For SNP genotyping, young leaves were collected from the 279 cotton accessions (a total of 288 samples, with eight collected repeatedly from different origins) and genomic DNA was extracted using CTAB method described by Paterson et al. (1993) [36]. A CottonSNP80K array containing 77,774 SNPs, was used to genotype the accessions. Qualified DNA was hybridized on the CottonSNP80K array and genotyped with the protocols described by Cai et al. (2017) [8]. The initial SNP data set was filtered with a calling rate < 0.8 and MAF < 0.01. In addition, in order to determine the physical location of SNP on the reference genome, we mapped the probe sequences back to the Hai7124 genome [15] and the probe sequences mapped to multiple loci were further filtered. The finally obtained high quality data set was used for subsequent genetic and GWAS analysis.

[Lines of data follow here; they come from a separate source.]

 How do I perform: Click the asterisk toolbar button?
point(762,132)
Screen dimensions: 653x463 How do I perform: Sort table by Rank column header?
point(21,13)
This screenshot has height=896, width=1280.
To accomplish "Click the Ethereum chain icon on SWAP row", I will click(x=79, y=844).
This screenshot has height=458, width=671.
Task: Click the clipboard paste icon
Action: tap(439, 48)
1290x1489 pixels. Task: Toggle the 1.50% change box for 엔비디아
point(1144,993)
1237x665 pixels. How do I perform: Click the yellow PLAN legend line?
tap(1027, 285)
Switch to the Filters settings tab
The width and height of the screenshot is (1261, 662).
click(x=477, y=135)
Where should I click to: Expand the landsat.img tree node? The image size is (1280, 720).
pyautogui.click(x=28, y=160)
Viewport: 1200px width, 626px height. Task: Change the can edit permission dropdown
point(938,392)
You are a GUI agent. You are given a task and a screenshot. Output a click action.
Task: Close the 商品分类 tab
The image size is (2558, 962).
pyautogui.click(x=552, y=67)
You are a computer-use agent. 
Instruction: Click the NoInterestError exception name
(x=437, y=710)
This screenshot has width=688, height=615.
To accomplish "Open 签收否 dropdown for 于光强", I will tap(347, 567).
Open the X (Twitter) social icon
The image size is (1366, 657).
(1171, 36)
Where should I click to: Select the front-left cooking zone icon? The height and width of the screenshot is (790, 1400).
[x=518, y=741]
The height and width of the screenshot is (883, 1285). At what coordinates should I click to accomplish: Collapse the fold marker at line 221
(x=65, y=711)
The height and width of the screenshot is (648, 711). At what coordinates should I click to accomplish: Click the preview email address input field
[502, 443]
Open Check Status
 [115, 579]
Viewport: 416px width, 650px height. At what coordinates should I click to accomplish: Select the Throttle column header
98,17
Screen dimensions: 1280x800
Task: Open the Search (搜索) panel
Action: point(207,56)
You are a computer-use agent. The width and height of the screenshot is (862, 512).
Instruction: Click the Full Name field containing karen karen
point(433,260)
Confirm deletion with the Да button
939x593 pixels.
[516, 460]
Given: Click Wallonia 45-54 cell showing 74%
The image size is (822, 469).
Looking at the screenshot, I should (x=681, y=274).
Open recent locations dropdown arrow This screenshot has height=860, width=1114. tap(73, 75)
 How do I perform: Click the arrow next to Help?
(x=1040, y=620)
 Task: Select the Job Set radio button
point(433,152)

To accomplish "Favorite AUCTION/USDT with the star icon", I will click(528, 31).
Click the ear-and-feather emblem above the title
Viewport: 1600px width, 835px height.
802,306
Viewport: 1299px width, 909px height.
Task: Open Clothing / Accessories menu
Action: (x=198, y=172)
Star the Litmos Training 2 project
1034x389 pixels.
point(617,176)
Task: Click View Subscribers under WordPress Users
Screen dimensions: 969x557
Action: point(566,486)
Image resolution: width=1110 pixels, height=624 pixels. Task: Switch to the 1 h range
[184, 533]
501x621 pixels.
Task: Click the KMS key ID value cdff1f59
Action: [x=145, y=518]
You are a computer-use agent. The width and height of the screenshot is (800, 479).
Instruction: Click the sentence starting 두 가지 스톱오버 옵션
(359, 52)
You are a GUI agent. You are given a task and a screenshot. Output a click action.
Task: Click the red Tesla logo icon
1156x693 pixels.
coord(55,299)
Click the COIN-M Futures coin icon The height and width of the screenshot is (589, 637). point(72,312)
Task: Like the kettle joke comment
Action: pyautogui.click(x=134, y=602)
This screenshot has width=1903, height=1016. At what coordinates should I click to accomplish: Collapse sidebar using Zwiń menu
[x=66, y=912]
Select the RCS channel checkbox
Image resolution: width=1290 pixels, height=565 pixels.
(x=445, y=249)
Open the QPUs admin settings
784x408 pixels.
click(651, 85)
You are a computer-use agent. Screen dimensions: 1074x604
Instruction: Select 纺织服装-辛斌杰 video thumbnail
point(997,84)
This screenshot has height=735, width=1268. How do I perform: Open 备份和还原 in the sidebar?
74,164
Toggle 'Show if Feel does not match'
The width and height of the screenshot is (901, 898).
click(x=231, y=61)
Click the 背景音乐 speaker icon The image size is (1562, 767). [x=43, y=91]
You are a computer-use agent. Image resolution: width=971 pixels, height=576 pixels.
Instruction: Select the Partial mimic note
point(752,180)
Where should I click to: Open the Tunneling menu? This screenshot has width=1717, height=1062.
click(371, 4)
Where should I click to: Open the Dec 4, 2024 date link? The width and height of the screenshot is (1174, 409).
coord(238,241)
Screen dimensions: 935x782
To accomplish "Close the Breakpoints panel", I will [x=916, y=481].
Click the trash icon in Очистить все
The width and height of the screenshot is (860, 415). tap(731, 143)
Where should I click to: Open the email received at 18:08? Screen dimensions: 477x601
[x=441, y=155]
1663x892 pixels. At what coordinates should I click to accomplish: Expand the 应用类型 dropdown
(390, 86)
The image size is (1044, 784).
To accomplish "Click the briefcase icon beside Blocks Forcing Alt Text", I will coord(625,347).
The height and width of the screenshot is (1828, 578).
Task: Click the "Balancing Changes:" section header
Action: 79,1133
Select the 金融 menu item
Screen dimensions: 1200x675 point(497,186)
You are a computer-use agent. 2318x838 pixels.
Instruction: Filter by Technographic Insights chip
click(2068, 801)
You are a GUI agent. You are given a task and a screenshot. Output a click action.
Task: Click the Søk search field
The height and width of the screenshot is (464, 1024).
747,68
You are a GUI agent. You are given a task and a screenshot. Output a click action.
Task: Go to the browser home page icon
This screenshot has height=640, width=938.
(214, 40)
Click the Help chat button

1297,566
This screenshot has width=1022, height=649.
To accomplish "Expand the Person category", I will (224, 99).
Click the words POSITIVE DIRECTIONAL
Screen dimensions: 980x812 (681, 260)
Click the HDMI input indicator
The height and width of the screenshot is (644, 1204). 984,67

Population characteristics

The SNP data format was adjusted by self-written shell script and used to conduct similarity analysis of 288 cotton accessions by PLINK V1.90 software [36]. For the construction of phylogenetic tree, a neighbor-joining method was used by Tassel 5.0 [37], and visually edited by FigTree software (http://tree.bio.ed.ac.uk/software/figtree/). Principal component analysis (PCA) was employed using Tassel 5.0 software and plot was drawn by R package “ggplot2”. Admixture 1.3 software was applied to population structure analysis with K = 3 [38]. Nucleotide diversity (π) and population divergence (Fst) between pairwise groups of sea island cotton accessions were calculated using Vcftools software [39].

GWAS analysis

The GWAS analysis was conducted using a multi-locus random-SNP-effect mixed linear model (mrMLM) [13] in R package “mrMLM”. For the associated SNPs filtering in the first step of the model, the following parameters were set: Critical P-value in rMLM: 0.001; Search radius of candidate gene (Kb): 100; and Critical LOD score in mrMLM: 3. Meanwhile, the Q + K model was also set with a population structure (Q) matrix calculated by admixture 1.3 and a kinship (K) matrix calculated by R package “mrMLM”. The Manhattan plot of associated QTN was performed by R software using the BLUP values of five traits in two environments.

Identification of candidate genes

We define the flank 200 Kb regions of QTN as the same QTL, and merge the overlapped QTLs to confirm the number of QTL. Putative candidate genes were identified in the QTL regions from the reference genome by self-written shell scripts. To determine the function of the candidate genes, Gene ontology (GO) analysis was implemented using AgriGO V2.0 with the SEA method [40]. The transcriptome profiles of various tissues and organs from Hai7124 were downloaded from NCBI Sequence Read Archive collection PRJNA490626 [15] and analyzed for mining candidate genes during fiber development. When FPKM (the fragments per kilobase of exon model per million mapped reads) of a gene was greater than 3 in ovules and fibers at 0–25 day post anthesis (DPA), the gene was considered to be expressed during fiber development.